■ **To do**
Rewrite the listing below, changing every "image size" to "screen size" and leaving everything else unchanged.

(Dataset records)

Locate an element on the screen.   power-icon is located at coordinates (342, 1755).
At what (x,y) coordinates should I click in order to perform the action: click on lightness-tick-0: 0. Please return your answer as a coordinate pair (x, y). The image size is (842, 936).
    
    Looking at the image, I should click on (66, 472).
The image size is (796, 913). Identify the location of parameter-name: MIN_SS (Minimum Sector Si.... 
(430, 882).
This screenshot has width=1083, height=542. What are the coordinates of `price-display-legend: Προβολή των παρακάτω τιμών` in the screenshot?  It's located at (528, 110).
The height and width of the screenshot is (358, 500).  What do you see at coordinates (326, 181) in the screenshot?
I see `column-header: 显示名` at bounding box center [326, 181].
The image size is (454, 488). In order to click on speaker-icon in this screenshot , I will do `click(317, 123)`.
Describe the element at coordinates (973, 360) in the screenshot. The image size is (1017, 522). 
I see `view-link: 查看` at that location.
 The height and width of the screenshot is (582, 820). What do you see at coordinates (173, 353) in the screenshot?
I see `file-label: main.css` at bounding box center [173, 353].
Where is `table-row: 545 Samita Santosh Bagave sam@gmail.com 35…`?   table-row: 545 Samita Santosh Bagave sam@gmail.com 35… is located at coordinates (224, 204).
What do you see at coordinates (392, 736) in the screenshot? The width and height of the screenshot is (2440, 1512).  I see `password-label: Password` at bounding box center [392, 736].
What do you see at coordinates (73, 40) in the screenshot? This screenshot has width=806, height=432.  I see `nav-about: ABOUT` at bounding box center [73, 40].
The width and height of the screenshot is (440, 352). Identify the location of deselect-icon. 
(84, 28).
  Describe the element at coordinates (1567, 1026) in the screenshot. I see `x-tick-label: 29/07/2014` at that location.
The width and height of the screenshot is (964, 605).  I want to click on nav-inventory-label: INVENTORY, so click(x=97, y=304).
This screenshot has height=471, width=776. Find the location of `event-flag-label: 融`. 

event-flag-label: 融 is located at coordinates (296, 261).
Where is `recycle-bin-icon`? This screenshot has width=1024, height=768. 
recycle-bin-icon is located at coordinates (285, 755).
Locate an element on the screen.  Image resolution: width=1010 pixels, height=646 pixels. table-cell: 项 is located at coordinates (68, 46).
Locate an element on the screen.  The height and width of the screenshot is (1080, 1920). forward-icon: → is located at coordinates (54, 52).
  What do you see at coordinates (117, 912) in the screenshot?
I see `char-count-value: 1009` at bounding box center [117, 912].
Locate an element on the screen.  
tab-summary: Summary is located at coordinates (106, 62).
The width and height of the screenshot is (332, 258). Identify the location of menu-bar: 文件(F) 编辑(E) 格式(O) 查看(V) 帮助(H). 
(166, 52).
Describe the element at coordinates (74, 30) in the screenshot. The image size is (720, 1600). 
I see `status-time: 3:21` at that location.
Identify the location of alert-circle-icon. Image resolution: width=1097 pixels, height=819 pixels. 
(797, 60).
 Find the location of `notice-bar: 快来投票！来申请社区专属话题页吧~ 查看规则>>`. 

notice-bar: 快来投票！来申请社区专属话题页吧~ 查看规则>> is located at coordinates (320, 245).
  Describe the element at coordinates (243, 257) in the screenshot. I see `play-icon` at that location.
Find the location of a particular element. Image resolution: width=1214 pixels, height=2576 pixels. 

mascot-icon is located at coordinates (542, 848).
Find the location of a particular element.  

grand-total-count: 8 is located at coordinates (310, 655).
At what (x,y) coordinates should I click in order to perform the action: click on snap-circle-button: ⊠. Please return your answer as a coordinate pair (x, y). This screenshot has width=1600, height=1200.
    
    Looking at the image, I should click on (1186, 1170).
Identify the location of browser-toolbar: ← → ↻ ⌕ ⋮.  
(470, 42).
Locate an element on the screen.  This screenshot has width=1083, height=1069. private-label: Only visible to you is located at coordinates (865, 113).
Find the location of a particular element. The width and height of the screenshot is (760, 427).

(End Dataset records)

■ **Expected output**
Locate an element on the screen.   power-icon is located at coordinates (342, 1755).
At what (x,y) coordinates should I click in order to perform the action: click on lightness-tick-0: 0. Please return your answer as a coordinate pair (x, y). The screen size is (842, 936).
    
    Looking at the image, I should click on (66, 472).
The screen size is (796, 913). Identify the location of parameter-name: MIN_SS (Minimum Sector Si.... 
(430, 882).
This screenshot has width=1083, height=542. What are the coordinates of `price-display-legend: Προβολή των παρακάτω τιμών` in the screenshot?  It's located at (528, 110).
The height and width of the screenshot is (358, 500).  What do you see at coordinates (326, 181) in the screenshot?
I see `column-header: 显示名` at bounding box center [326, 181].
The screen size is (454, 488). In order to click on speaker-icon in this screenshot , I will do `click(317, 123)`.
Describe the element at coordinates (973, 360) in the screenshot. The screen size is (1017, 522). 
I see `view-link: 查看` at that location.
 The height and width of the screenshot is (582, 820). What do you see at coordinates (173, 353) in the screenshot?
I see `file-label: main.css` at bounding box center [173, 353].
Where is `table-row: 545 Samita Santosh Bagave sam@gmail.com 35…`?   table-row: 545 Samita Santosh Bagave sam@gmail.com 35… is located at coordinates (224, 204).
What do you see at coordinates (392, 736) in the screenshot? The width and height of the screenshot is (2440, 1512).  I see `password-label: Password` at bounding box center [392, 736].
What do you see at coordinates (73, 40) in the screenshot? This screenshot has width=806, height=432.  I see `nav-about: ABOUT` at bounding box center [73, 40].
The width and height of the screenshot is (440, 352). Identify the location of deselect-icon. 
(84, 28).
  Describe the element at coordinates (1567, 1026) in the screenshot. I see `x-tick-label: 29/07/2014` at that location.
The width and height of the screenshot is (964, 605).  I want to click on nav-inventory-label: INVENTORY, so click(x=97, y=304).
This screenshot has height=471, width=776. Find the location of `event-flag-label: 融`. 

event-flag-label: 融 is located at coordinates (296, 261).
Where is `recycle-bin-icon`? This screenshot has width=1024, height=768. 
recycle-bin-icon is located at coordinates (285, 755).
Locate an element on the screen.  Image resolution: width=1010 pixels, height=646 pixels. table-cell: 项 is located at coordinates (68, 46).
Locate an element on the screen.  The height and width of the screenshot is (1080, 1920). forward-icon: → is located at coordinates (54, 52).
  What do you see at coordinates (117, 912) in the screenshot?
I see `char-count-value: 1009` at bounding box center [117, 912].
Locate an element on the screen.  
tab-summary: Summary is located at coordinates (106, 62).
The width and height of the screenshot is (332, 258). Identify the location of menu-bar: 文件(F) 编辑(E) 格式(O) 查看(V) 帮助(H). 
(166, 52).
Describe the element at coordinates (74, 30) in the screenshot. The screen size is (720, 1600). 
I see `status-time: 3:21` at that location.
Identify the location of alert-circle-icon. Image resolution: width=1097 pixels, height=819 pixels. 
(797, 60).
 Find the location of `notice-bar: 快来投票！来申请社区专属话题页吧~ 查看规则>>`. 

notice-bar: 快来投票！来申请社区专属话题页吧~ 查看规则>> is located at coordinates (320, 245).
  Describe the element at coordinates (243, 257) in the screenshot. I see `play-icon` at that location.
Find the location of a particular element. Image resolution: width=1214 pixels, height=2576 pixels. 

mascot-icon is located at coordinates (542, 848).
Find the location of a particular element.  

grand-total-count: 8 is located at coordinates (310, 655).
At what (x,y) coordinates should I click in order to perform the action: click on snap-circle-button: ⊠. Please return your answer as a coordinate pair (x, y). This screenshot has width=1600, height=1200.
    
    Looking at the image, I should click on (1186, 1170).
Identify the location of browser-toolbar: ← → ↻ ⌕ ⋮.  
(470, 42).
Locate an element on the screen.  This screenshot has width=1083, height=1069. private-label: Only visible to you is located at coordinates (865, 113).
Find the location of a particular element. The width and height of the screenshot is (760, 427).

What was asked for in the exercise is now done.